EXERCISE REQUIREMENTS →
Transcribe only what runs from the line containing "Screen dimensions: 558x1195" through the final line below, exactly, and leave every picture out.

#####

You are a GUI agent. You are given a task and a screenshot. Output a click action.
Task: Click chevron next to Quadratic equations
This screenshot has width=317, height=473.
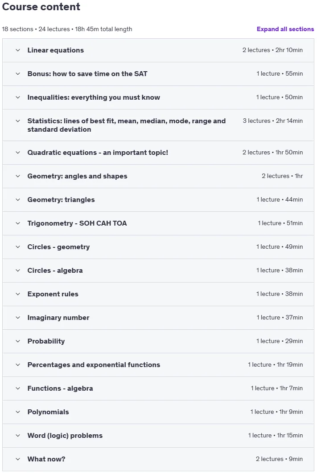tap(18, 152)
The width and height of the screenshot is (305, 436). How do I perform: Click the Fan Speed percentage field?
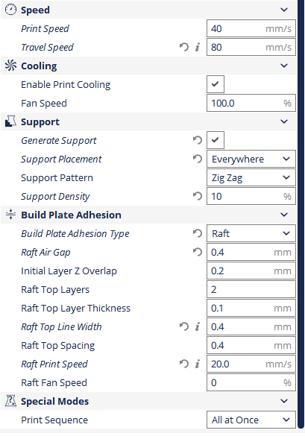pos(251,103)
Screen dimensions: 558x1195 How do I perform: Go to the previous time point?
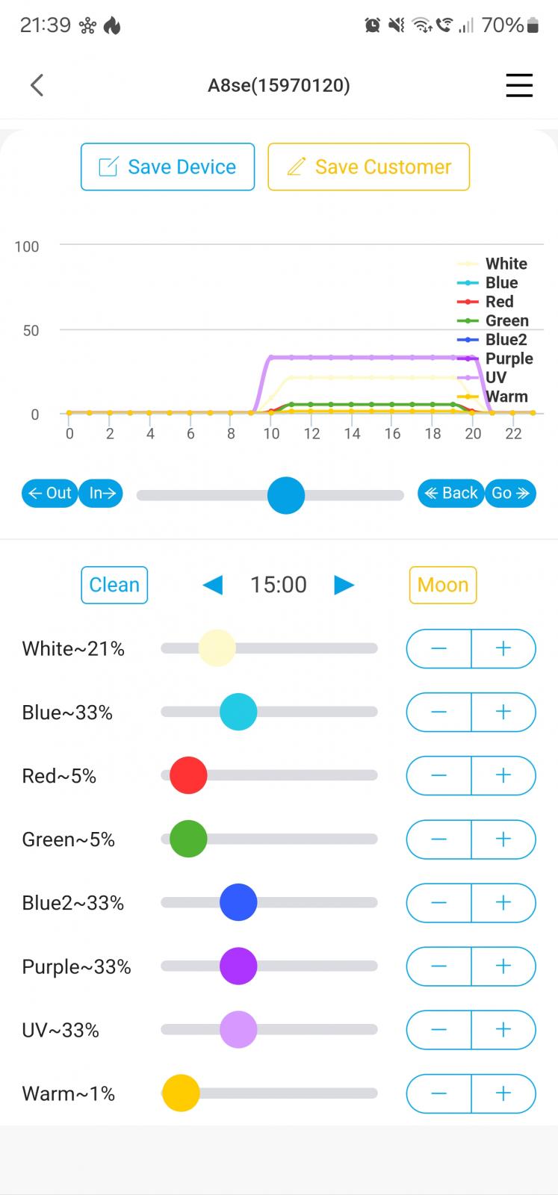pos(213,585)
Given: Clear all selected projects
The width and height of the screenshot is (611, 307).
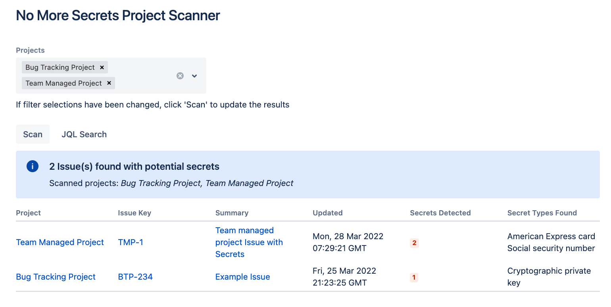Looking at the screenshot, I should coord(180,76).
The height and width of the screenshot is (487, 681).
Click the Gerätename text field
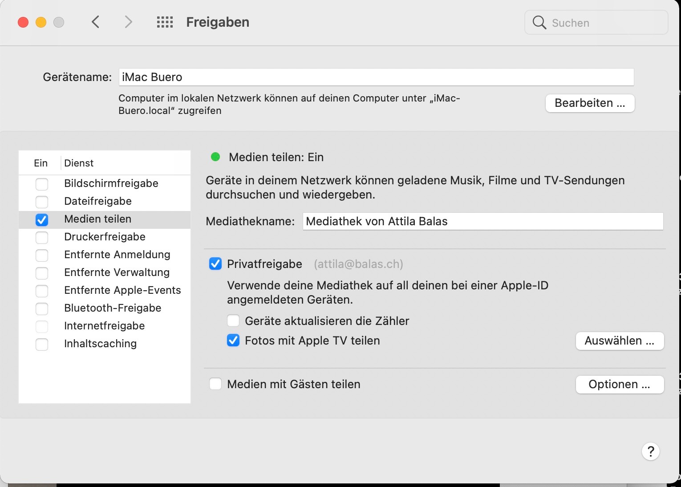click(376, 77)

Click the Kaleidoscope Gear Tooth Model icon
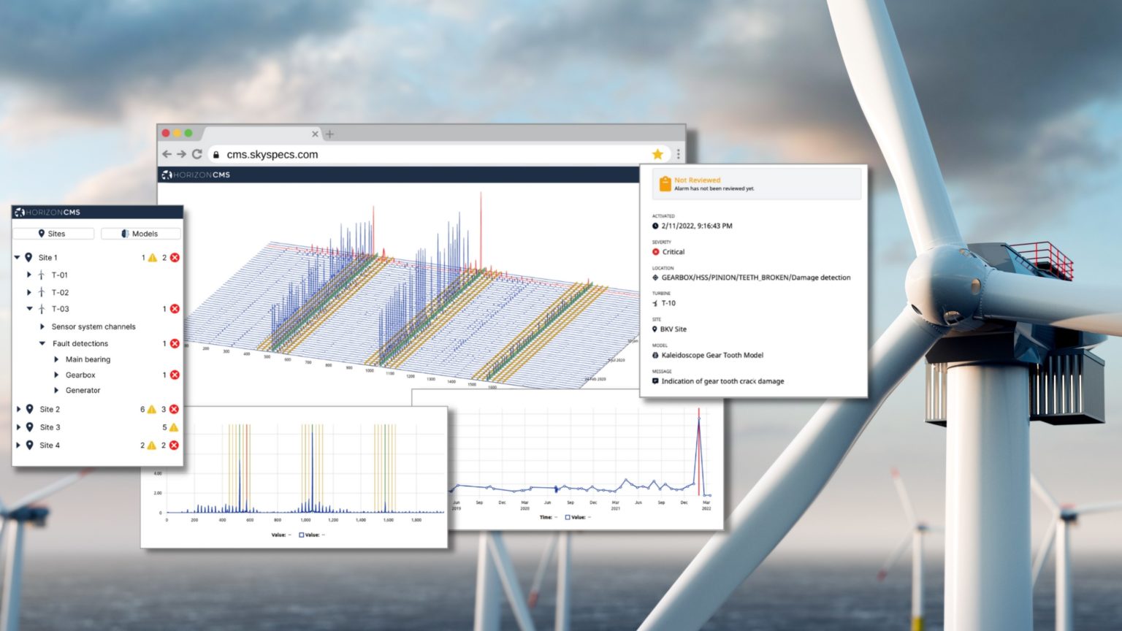pyautogui.click(x=655, y=355)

#####

TASK RESPONSE →
Screen dimensions: 558x1195 How do I perform: Go to the previous time point?
pos(213,585)
Given: Clear all selected projects
The width and height of the screenshot is (611, 307).
Looking at the screenshot, I should coord(180,76).
The height and width of the screenshot is (487, 681).
Click the Gerätename text field
click(376, 77)

Click the Kaleidoscope Gear Tooth Model icon
pyautogui.click(x=655, y=355)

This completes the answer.